→ EXERCISE AIM:
Write the records below as a two-column CSV with the header request,answer and one row per record. Put the record's text in the request column and its answer in the answer column, each in a single quoted field with line breaks replaced by spaces, and leave the pictures out.

************

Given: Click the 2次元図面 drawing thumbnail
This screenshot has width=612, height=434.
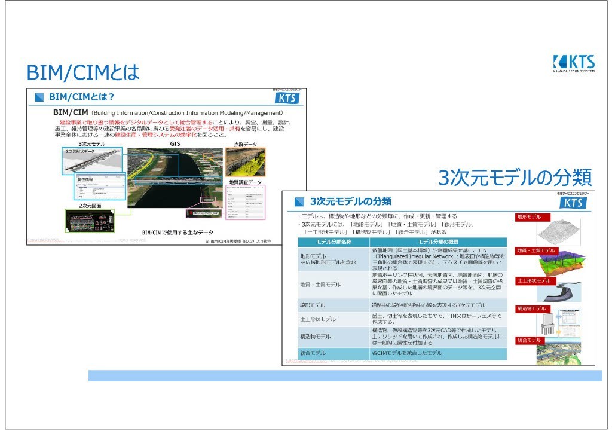Looking at the screenshot, I should [x=89, y=221].
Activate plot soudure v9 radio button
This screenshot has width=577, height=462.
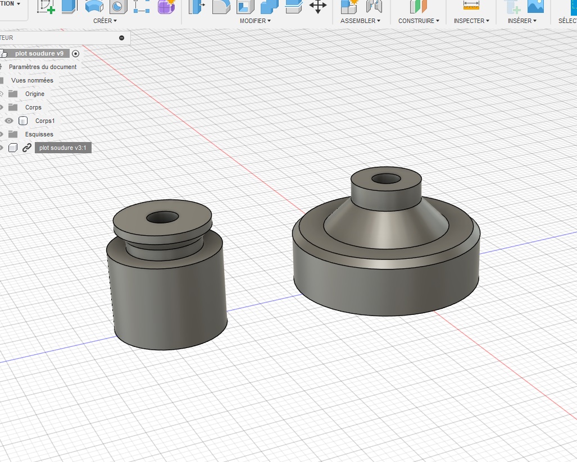[x=76, y=53]
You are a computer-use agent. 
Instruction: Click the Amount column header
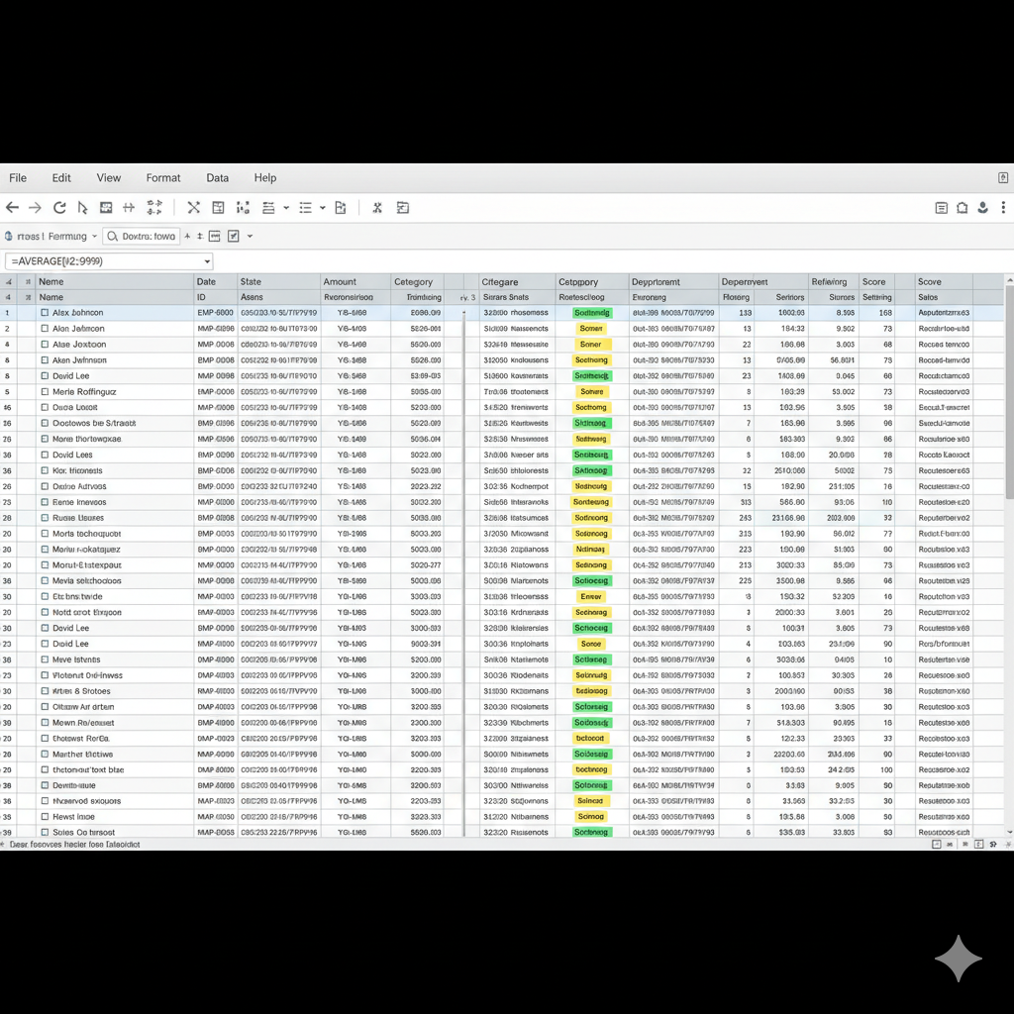tap(340, 282)
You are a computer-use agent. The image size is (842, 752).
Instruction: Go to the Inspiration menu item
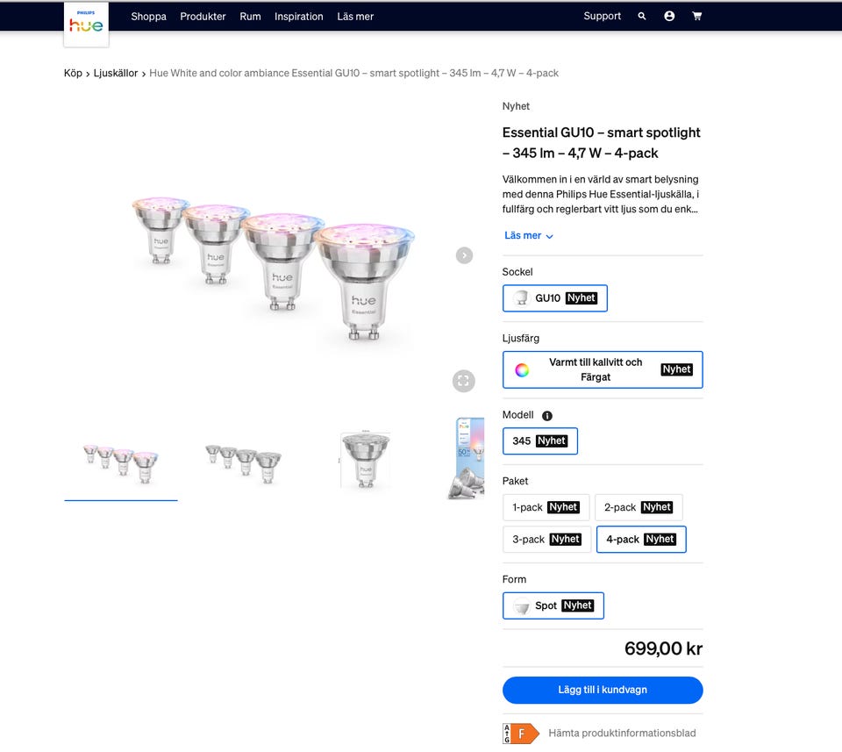click(x=298, y=17)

************

→ FULL ANSWER:
request,answer
"Given: Click the 2次元図面 drawing thumbnail This screenshot has width=612, height=434.","Looking at the screenshot, I should [x=89, y=221]."
"Activate plot soudure v9 radio button This screenshot has width=577, height=462.","[x=76, y=53]"
"You are a computer-use agent. Instruction: Click the Amount column header","tap(340, 282)"
"You are a computer-use agent. The image size is (842, 752). Instruction: Go to the Inspiration menu item","click(x=298, y=17)"